The spreading of misinformation, graphic images, fake news and defamatory comments via the popular messaging service, WhatsApp, has become such a serious issue that legislators can no longer ignore it, Fine Gael TD Colm Brophy said.
This week, An Garda Síochána, had to publically ask people to stop sharing images taken at the scene of a fatal road accident on the M50 in Dublin out of respect for the victim and family. The image was widely shared throughout Ireland on Thursday via WhatsApp.
Deputy Brophy said this is only the latest incident of serious problems and issues with the Facebook owned WhatsApp service.
“This week alone, family and friends who have to come to terms with the loss of a loved one should not have to hear that voyeurs are sending images through WhatsApp.
“We must have modern rules and regulations for social media that respect human decency and the privacy of other individuals. If traditional media can abide by this and have socially accepted boundaries in which they operate while still providing all with a public service, social media companies must also.
“They are publishers and have to be responsible as do those who use their products and services,” the Dublin South-West TD said.
“This week alone through WhatsApp, we have had voice messages with false information relating to public figures circulated.

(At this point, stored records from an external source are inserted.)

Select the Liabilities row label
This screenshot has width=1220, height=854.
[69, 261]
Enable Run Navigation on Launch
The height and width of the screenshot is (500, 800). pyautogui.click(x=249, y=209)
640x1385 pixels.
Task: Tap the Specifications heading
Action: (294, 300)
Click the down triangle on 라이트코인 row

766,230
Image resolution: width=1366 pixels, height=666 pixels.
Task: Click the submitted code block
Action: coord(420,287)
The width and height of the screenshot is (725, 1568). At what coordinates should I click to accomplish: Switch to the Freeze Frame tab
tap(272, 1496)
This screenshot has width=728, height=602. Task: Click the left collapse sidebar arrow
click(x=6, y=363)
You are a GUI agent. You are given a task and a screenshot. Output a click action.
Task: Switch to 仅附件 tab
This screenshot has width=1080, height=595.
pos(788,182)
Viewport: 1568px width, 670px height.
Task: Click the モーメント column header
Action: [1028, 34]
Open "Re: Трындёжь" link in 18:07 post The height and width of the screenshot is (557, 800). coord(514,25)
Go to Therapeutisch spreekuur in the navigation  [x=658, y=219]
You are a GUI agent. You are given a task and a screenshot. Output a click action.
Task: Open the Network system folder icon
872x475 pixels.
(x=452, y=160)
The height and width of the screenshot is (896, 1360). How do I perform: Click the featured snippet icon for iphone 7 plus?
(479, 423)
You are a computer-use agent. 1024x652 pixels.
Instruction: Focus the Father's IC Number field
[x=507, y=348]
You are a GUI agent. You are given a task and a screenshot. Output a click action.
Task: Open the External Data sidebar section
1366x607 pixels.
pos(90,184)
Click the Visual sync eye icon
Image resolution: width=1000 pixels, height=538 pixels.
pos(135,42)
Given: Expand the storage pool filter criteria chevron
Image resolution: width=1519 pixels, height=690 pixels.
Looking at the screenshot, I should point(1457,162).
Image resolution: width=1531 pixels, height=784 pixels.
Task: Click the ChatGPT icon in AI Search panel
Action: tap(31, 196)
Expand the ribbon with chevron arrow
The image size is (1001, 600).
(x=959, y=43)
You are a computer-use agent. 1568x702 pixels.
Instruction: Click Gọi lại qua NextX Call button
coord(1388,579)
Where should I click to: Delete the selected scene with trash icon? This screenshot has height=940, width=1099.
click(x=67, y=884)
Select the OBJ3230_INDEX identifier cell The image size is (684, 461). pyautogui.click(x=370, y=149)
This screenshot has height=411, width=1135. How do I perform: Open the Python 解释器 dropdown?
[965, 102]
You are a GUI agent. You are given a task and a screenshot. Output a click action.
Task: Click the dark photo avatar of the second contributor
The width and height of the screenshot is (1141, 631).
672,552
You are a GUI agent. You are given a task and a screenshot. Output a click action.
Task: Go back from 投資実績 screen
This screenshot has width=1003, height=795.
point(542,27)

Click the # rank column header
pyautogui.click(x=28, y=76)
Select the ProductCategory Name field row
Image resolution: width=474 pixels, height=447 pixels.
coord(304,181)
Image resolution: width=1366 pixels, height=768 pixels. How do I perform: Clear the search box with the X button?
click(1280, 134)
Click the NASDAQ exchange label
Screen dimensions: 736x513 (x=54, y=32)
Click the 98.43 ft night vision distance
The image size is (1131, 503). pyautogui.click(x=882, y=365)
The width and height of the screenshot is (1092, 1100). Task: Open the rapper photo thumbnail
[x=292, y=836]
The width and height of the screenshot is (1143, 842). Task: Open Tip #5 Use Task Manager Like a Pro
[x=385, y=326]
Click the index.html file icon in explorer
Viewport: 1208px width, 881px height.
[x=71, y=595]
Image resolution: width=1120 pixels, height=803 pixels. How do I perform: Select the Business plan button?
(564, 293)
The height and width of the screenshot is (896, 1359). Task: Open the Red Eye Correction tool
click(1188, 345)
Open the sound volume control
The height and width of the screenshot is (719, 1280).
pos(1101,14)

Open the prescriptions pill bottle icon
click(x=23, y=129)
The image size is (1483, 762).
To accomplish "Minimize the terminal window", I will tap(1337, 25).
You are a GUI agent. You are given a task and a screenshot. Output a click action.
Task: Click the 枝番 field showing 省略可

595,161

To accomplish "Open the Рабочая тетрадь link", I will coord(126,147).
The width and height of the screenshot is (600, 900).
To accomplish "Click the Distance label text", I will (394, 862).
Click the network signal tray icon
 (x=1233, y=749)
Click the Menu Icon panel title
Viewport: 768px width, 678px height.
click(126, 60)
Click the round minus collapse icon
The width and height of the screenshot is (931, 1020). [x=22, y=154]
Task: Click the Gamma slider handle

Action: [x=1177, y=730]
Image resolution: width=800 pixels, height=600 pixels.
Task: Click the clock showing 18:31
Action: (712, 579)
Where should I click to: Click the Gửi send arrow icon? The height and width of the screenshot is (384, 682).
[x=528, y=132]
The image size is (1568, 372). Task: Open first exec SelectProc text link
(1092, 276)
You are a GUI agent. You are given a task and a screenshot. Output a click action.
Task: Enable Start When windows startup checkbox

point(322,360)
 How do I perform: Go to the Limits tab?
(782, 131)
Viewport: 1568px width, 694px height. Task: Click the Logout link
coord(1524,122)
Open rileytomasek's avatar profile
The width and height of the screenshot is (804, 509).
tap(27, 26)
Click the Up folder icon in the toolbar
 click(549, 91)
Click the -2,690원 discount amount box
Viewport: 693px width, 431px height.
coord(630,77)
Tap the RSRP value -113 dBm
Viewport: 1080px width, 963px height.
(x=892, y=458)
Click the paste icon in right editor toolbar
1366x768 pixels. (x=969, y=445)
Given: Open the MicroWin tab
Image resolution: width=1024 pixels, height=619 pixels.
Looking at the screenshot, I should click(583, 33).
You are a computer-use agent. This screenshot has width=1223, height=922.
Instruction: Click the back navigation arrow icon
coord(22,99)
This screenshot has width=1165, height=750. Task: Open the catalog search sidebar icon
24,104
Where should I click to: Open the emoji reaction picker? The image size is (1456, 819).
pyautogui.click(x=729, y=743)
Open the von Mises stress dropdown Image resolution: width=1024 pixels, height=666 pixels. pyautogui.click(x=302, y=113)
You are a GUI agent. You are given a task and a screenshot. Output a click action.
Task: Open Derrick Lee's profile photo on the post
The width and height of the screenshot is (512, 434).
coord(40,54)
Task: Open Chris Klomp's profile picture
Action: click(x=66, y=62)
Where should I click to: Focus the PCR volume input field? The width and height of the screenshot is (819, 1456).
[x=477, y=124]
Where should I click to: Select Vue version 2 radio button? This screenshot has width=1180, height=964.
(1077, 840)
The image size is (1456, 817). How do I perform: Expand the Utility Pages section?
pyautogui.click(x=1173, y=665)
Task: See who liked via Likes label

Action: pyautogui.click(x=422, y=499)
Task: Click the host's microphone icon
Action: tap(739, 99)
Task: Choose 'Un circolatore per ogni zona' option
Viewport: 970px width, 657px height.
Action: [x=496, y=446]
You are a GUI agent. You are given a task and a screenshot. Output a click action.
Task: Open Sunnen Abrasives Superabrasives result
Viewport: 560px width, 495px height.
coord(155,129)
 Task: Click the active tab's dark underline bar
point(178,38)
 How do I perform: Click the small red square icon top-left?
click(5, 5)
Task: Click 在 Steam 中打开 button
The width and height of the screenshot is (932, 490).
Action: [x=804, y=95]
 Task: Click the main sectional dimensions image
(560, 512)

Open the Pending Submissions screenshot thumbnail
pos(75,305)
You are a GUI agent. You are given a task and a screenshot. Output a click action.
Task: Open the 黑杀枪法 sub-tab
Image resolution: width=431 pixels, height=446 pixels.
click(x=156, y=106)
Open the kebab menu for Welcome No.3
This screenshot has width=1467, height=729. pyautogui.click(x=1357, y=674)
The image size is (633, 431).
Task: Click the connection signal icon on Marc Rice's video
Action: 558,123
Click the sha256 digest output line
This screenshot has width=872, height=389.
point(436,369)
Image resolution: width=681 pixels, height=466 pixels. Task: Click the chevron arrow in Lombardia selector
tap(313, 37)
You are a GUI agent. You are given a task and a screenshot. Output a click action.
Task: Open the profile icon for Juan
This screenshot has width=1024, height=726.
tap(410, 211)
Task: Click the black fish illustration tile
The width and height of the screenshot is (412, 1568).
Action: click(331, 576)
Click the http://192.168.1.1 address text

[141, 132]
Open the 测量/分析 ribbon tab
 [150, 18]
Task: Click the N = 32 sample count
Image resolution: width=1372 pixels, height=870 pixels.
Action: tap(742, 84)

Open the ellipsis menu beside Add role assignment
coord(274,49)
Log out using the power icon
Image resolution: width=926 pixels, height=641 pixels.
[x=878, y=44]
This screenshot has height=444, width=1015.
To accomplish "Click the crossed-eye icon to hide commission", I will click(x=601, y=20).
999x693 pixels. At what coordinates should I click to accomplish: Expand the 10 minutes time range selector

It is wrong and has to be tackled by legislators.
“Victims of alleged serious assaults have had their social media pictures circulated with accounts of their ordeals to such an extent that private individuals have had to go public and say they are the victims of fake news.
“In the past, members of An Garda Síochána, have had videos of them carrying out their public duty, edited and shared to cast an unfavourable light upon them. What implications does this have for WhatsApp or those who post such content? None. This has to change,” Deputy Brophy said.
“The way we interact and communicate with each other is changing immensely every year. Our laws must do likewise.
“In a bid to stop the viral spread of false information, WhatsApp is limiting the number of times a user can forward a message, to five. Why is not tackling false information? If it provides a service to spread news, it has to be held to proper standards.
“While WhatsApp messaging groups have proven to be extremely successful and helpful to community/sports or working groups, how it allows irresponsible content to be shared widely is not good enough.
“I’m aware that my colleague, Hildegarde Naughton, Chair of Communications Committee, is looking at ways in which social media companies can be held to account on an international framework. I will be discussing this issue with her and raising my concerns with her and the committee,” Deputy Brophy added.